Data flow between key objects:

ZoMBIHop
  │
  ├─ DataHandler ── owns ALL persistent state
  │     ├── X_all_actual, Y_all                (raw observations)
  │     ├── X_pared, Y_pared                   (deduped GP training set,
  │     │                                        relabeled with medians
  │     │                                        after each activation)
  │     ├── needles, needle_M_list, needle_B    (discovered optima + ellipsoids)
  │     ├── needles_results                     (value + median_value per needle)
  │     ├── _penalty_mask                       (True = not penalized)
  │     ├── bounds, current_zoom_bounds         (trust region)
  │     └── bounds_history                      (recent AABB tensors for Jaccard)
  │
  ├─ GPSimplex ── wraps BoTorch GP
  │     ├── fit(X, Y)              ILR + std-normalize → SingleTaskGP
  │     ├── fit_with_locality()    local-only GP around a needle
  │     ├── create_acquisition()   RepulsiveAcquisition (with needle penalties)
  │     ├── create_clean_acquisition()  penalty-free acquisition for Hessian
  │     ├── recompute_all_ellipsoids()  bulk ellipsoid refit (one local GP per needle)
  │     ├── get_candidate()        raw_samples → nat-grad ascent → best point
  │     └── determine_penalty_ellipsoid(acq_fn=...)  Hessian M in ILR space
  │
  └─ LineBO ── evaluates the physical objective
        ├── ranked_line_endpoints()  → score chords by mean acquisition
        └── sampler()               → call objective_function with ranked endpoints

4. All Hyperparameters & What They Control

Iteration Structure

Parameter	Default	Controls
`max_zooms`	3	Number of zoom levels per activation.

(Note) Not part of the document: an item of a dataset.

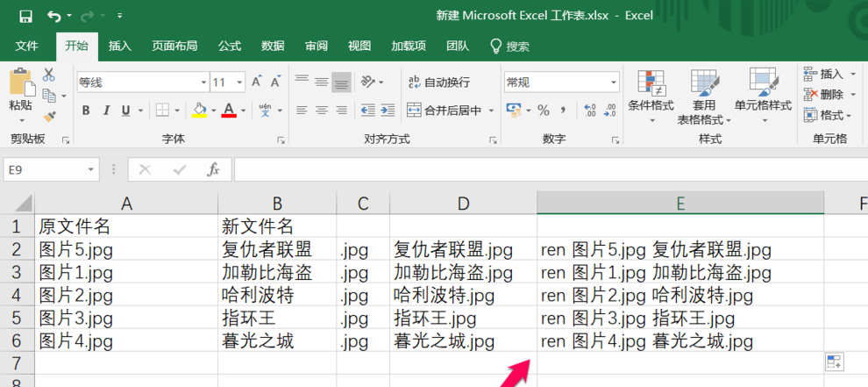This screenshot has height=387, width=868.
Task: Click the Cut scissors icon
Action: (x=49, y=75)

More zooms = finer trust regions but more iterations before declaring a needle. Also used as the Jaccard history window size.
`max_iterations`	10	Max BO iterations per zoom level. Total per activation ≤ max_zooms × max_iterations.
`n_consecutive_converged`	2	How many successive converged iterations trigger needle declaration. Higher = more conservative (requires sustained convergence).
`top_m_points`	auto (d+1)	How many top-Y unpenalized points define the AABB zoom bounds. Small = tight zoom; large = wide.

Convergence Thresholds

Parameter	Default	Controls
`convergence_pi_threshold`	0.01	PI below this value satisfies the first convergence condition. PI is computed against the local best within the current zoom bounds (not global), so this threshold is meaningful relative to the active search region. Lower = harder to converge.
`input_noise_threshold_mult`	2.0	Unused directly in convergence check (kept for backward compat); related to input noise scale.
`output_noise_threshold_mult`	2.0	Y improvement (over the local prev_best within bounds) must be < this × GP output noise. Higher = easier to converge.

GP & Acquisition

Parameter	Default	Controls
`max_gp_points`	3000	Cap on GP training set size. When zoomed, this budget is filled first by pared points within bounds, then by raw unpenalized points within bounds. Prevents O(n³) GP cost blowing up.
`acquisition_type`	"ucb"	Base acquisition: `"ucb"` (Upper Confidence Bound) or `"ei"` (Log Expected Improvement).
`ucb_beta`	0.1	Exploration weight for UCB: α(x) = μ + β½σ. Higher = more exploration.
`repulsion_lambda`	None (auto)	Strength of ellipsoid repulsion penalty. `None` = auto-computed as max(10×median\|acq\|, 100) each call.
`n_restarts`	30	Number of nat-grad restarts for acquisition optimization (get_candidate).
`raw`	500	Initial random samples before selecting restart seeds.
`nat_grad_step`	0.02	Step size α for natural-gradient ascent: x ← normalize(x ⊙ exp(α(g − ḡ))).
`nat_grad_max_steps`	50	Max gradient steps per restart.

Ellipsoid Penalty

Parameter	Default	Controls
`max_penalty_radius`	1.0	Caps the maximum ellipsoid semi-axis length (ILR units). Prevents a single needle from excluding too much of the simplex.
`ellipsoid_drop_fraction`	0.25	Fraction of peak acquisition value that defines the ellipsoid boundary. Larger = bigger exclusion zone.
`ellipsoid_eigenvalue_floor`	1e-6	Minimum eigenvalue of –H before computing M. Prevents degenerate flat-Hessian ellipsoids.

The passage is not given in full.